Dr. Kirk-Duggan was named one of the twenty-six plus Black Religious Scholars Group's Womanist Legends, New York City March 2-4, 2012. This event entitled: “What Manner of Woman Is This?: Womanist Gala and Black Church Summit,” included: a purple tie and gown gala celebration at Gotham Hall; a day of worship, workshops and dialogue with focus groups, round tables, and mentoring workshops at New York Theological Seminary [the God Box], and the closing worship service with womanist preaching at historic Abyssinian Baptist Church, Harlem. The BRSG celebrated womanist scholars, pioneers and legends of the field, for their pivotal roles in furthering womanism within the church and academy. Womanism made its entrance into the realm of theological education and Christian discourse twenty-six years ago. In 1985 after merely being relegated to a written word defined and shelved in four parts as a self-avowed naming of one woman novelist, Alice Walker, in her text In Search of Our Mothers’ Gardens, the word “womanist” gave rise to a movement that was first embodied in the minds and faith commitments of three Black female seminarians and graduate students at Union Theological Seminary in the City of New York: Katie Cannon, Delores Williams and Jacquelyn Grant.

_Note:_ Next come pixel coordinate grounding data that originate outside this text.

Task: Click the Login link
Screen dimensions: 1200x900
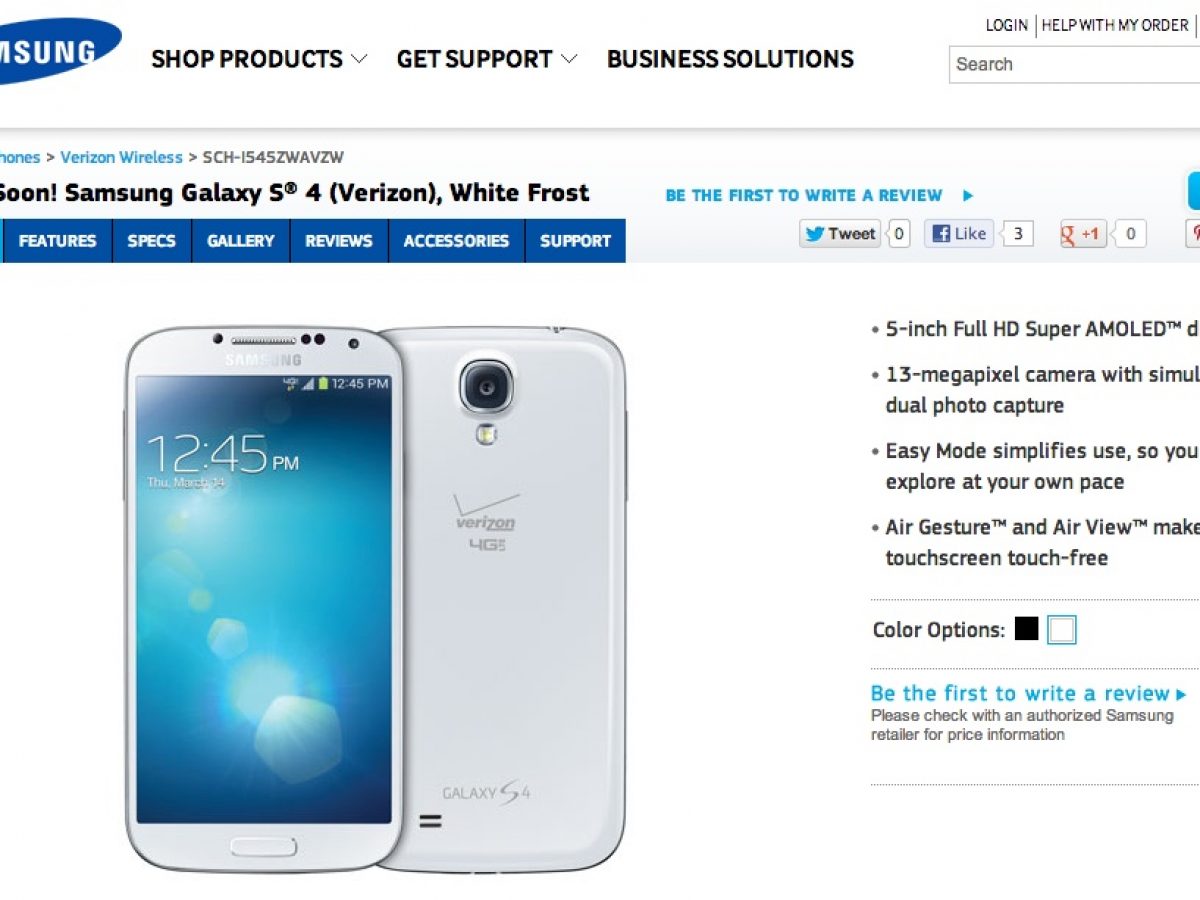Action: [1006, 25]
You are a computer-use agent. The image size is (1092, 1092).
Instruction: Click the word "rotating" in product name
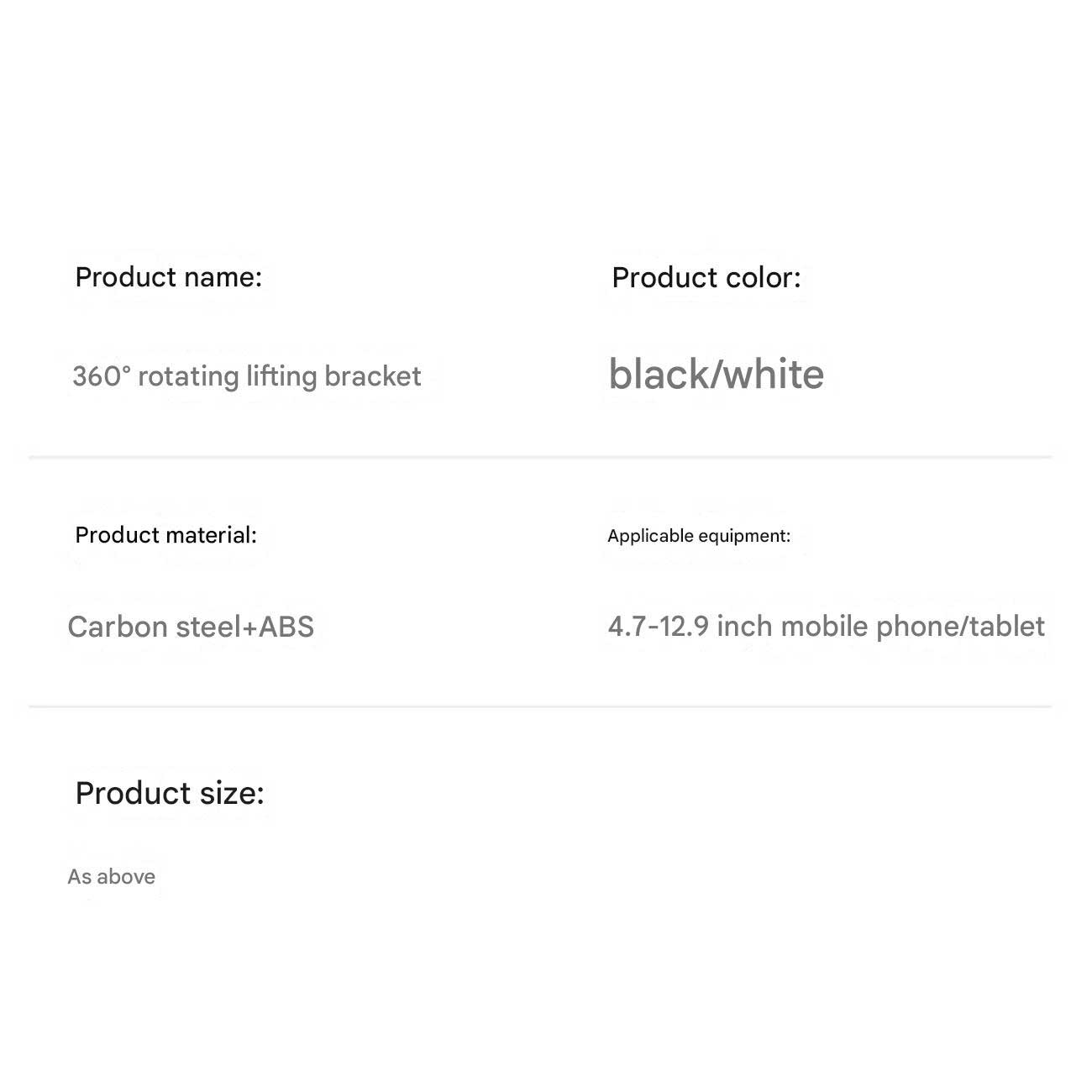tap(188, 376)
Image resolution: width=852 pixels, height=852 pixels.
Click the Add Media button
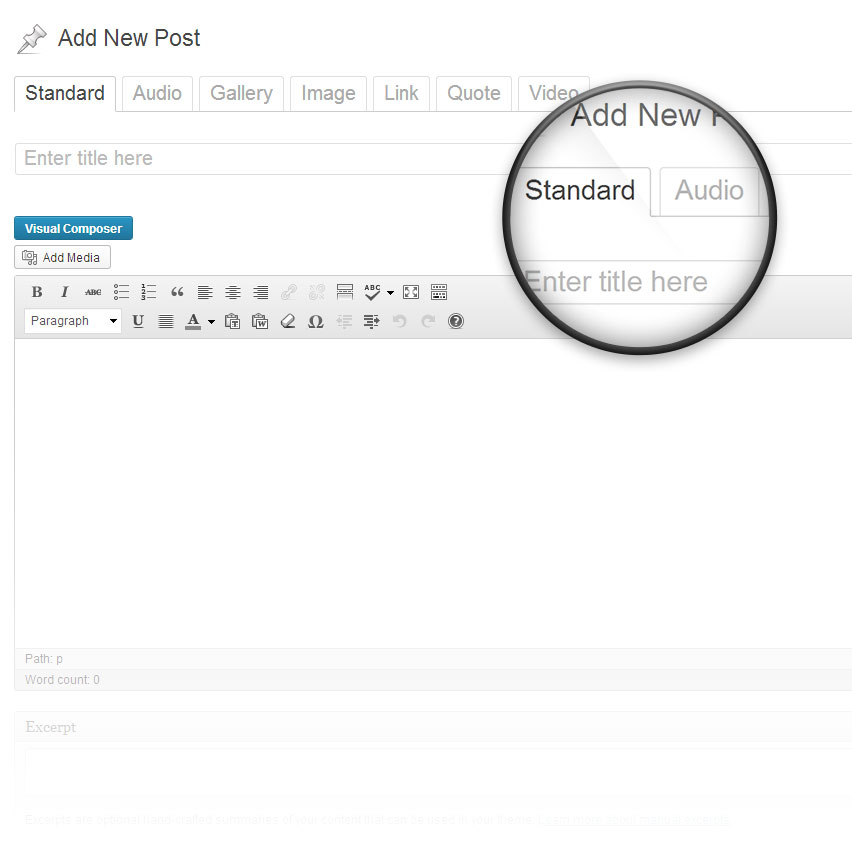(x=62, y=257)
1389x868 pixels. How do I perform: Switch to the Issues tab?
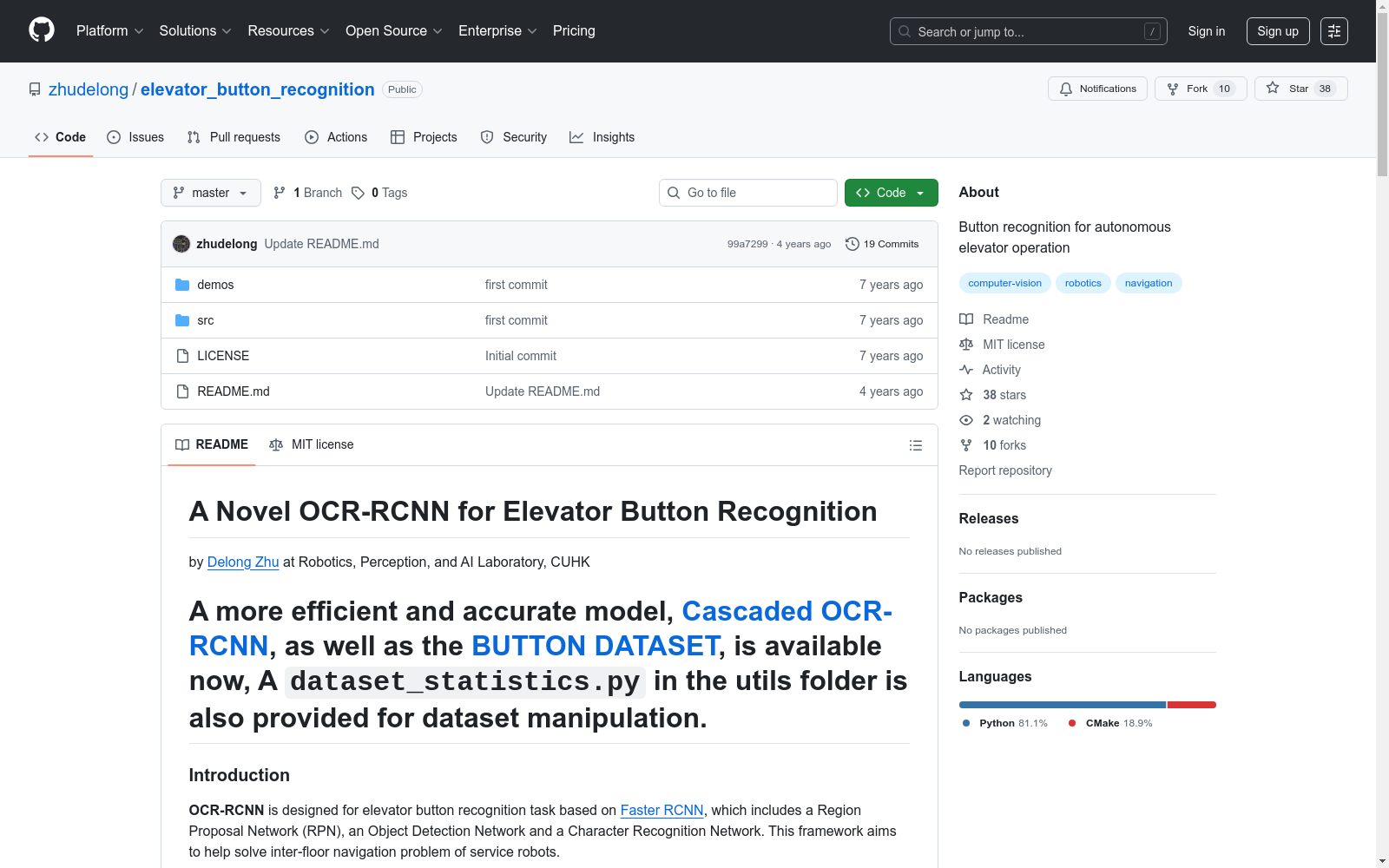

Womanist approaches to the study of religion and theology spread like wildfire throughout the American Academy of Religion and the Society of Biblical Literature. Womanist scholarship and its approach to life is to make a stand for justice; is to intentionally name issues of oppression due to classism, sexism, racism, heterosexism, ageism, ableism, and seek to help transform them. Twenty-six years, scores of scholars, and hundreds of publications later, BRSG marked this occasion with celebration, constructive dialogue, and critical engagement. The celebration and conference paid homage to womanist scholars and preachers as a call to celebrate our faith, critically engage our vocation, and further our communities’ empowerment.